=== Exercise text ===
A personal record of understanding, deciphering, speculating and predicting the development of modern microarchitecture designs.

Saturday, September 22, 2007

AMD's latest x86 extension: SSE5 - Part 2

Series Index -

In this part we will compare Intel's SSSE3 and SSE4.x with AMD's SSE5. More specifically we will look at how one can (or cannot) use SSE5 to accomplish the same tasks performed by SSSE3 and SSE4.x. The pinnacle question we're trying to answer here is whether the SSE5 from AMD is strictly an extension to Intel's SSE4, or in some sense a replacement for SSSE3 and SSE4.x (which none of AMD's current processors - including Barcelona and Phenom - supports)?

Syntactical Similarity

The original 8086/8087 have one-byte opcode instructions (if we ignore the ModRM bits used for 8087 and a handful others such as bit rotations). One remaining opcode byte that was usefully unused turned out to be 0Fh; had it been used, it would've had the meaning of POP CS , which was not there because it would create some interesting program flow control problems. Using 0Fh as an escape byte followed by a second byte, a number of two-byte opcode instructions were added by 80{2|3|4}86, Pentium, MMX, 3DNow!, and SSE/2/3/4a.

After the addition of SSE4a from AMD, the free two-byte opcodes left are only the followings: 0F0{4,A,C}h, 0F2{4-7}h, 0F3{6-F}h, 0F7{A,B}h, and 0FA{6,7}h. Why is this important? Because these points in the two-byte opcode space are the only entries where the x86 ISA can be further extended. Obviously, the two-dozen or so entries are not enough for any large-scale extension.

In order to further extend the instruction set in a significant way, the opcode itself must be extended from two-byte to three-byte. This is where SSSE3/SSE4.x and SSE5 bear the most similarity: they all consist (mainly) of instructions with three opcode bytes. Intel carved out 0F38xxh and 0F3Axxh for SSSE3 and SSE4.x, whereas AMD took 0F24xxh, 0F25xxh, 0F7Axxh and 0F7Bxxh for SSE5.

Syntactical Differences

However, the syntactical similarity between Intel's and AMD's extensions pretty much ends right here. As we've seen in Part 1. of this series, SSE5 instruction encoding is regular and orthogonal: the 3rd opcode byte (Opcode3) always has 5 bits for opcode extension, 1 bit for operand ordering, and 2 bits for operand size.

=== Given data ===
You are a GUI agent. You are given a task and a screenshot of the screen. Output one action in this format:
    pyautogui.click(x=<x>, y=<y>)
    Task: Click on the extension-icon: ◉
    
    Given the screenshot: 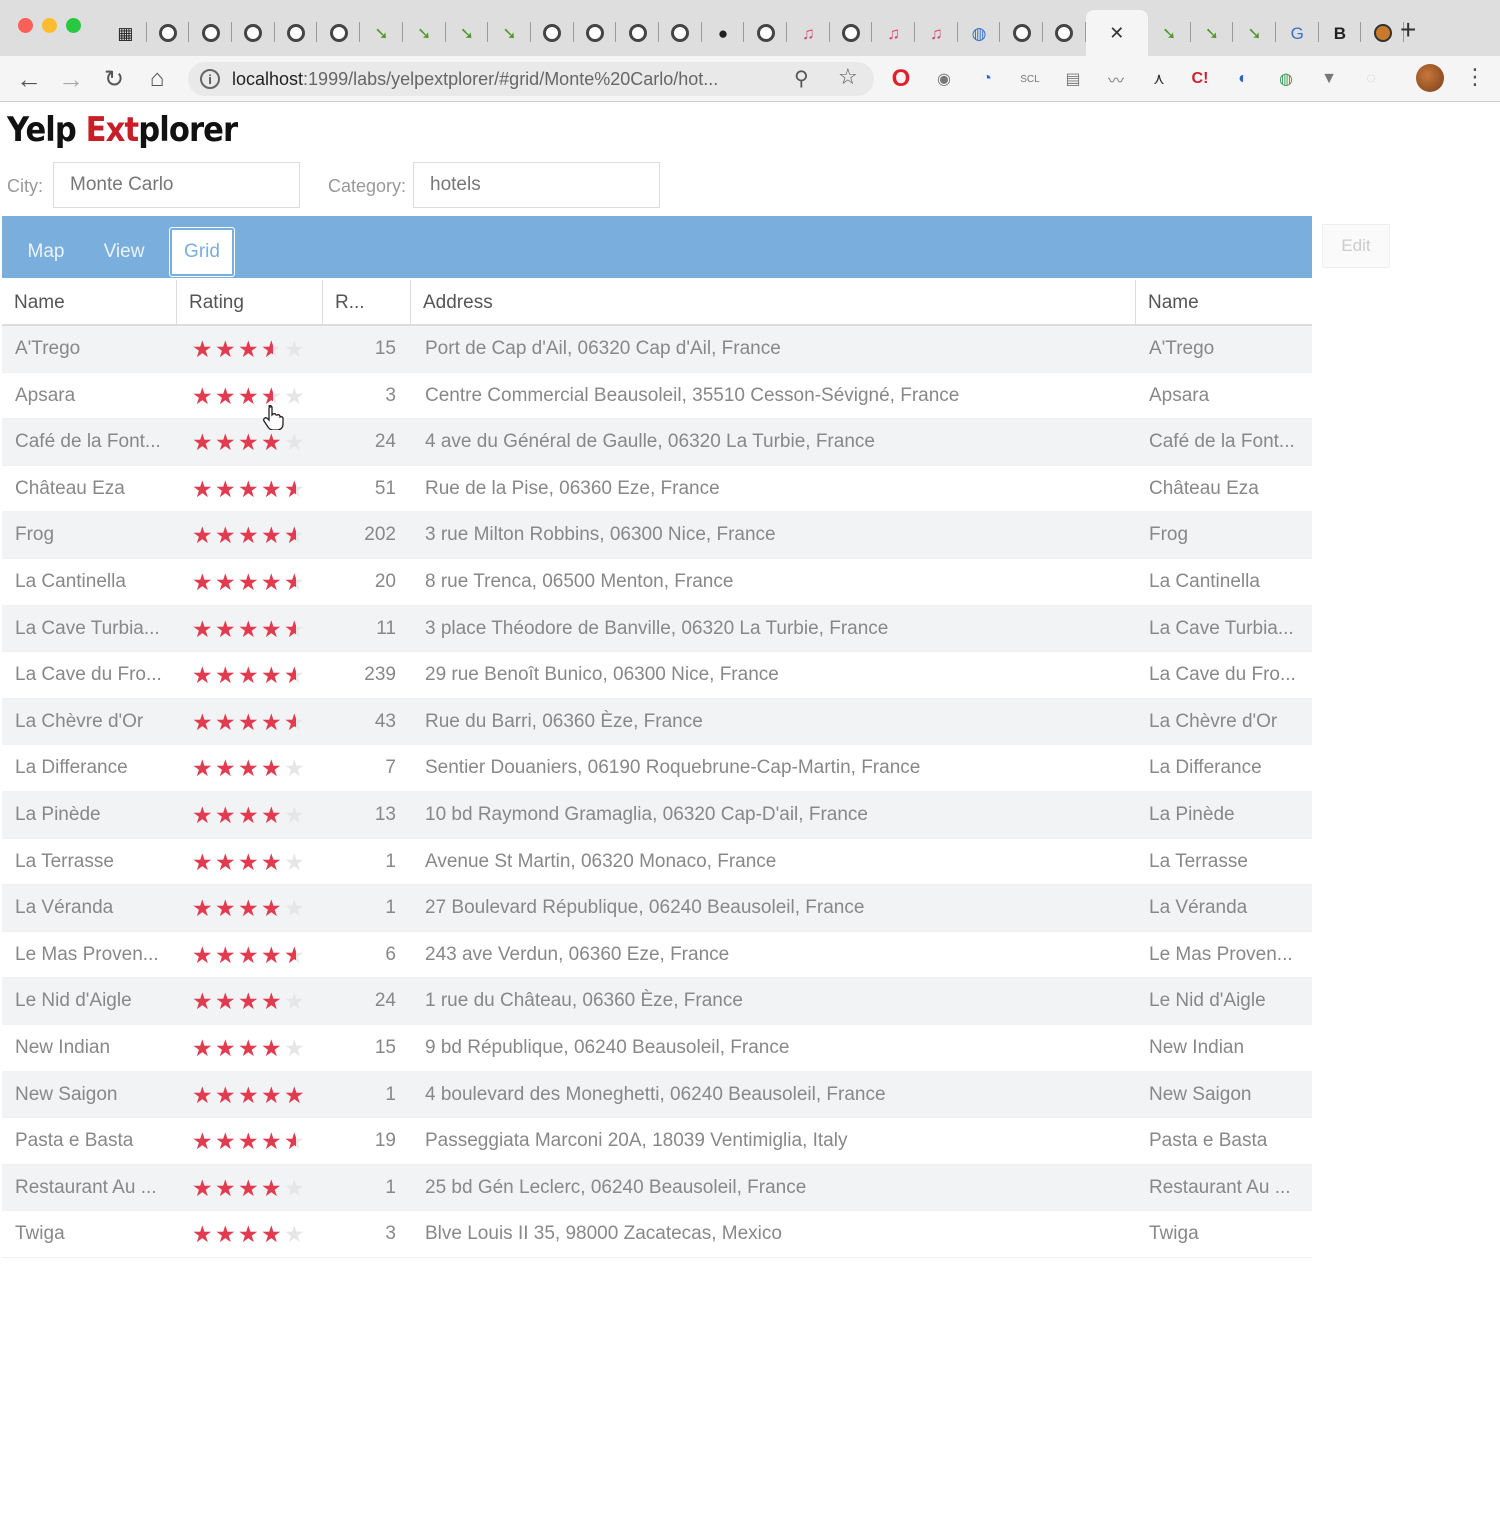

=== About this task ===
Using the text on SSE5, answer each question on its own line:
(a) Which byte was used as the escape byte for two-byte opcode instructions?
(b) Which three-byte opcode ranges did Intel carve out for SSSE3 and SSE4.x?
(c) How many bits of the third opcode byte in SSE5 are given to opcode extension?

=== Final answer ===
(a) 0Fh
(b) 0F38xxh and 0F3Axxh
(c) 5 bits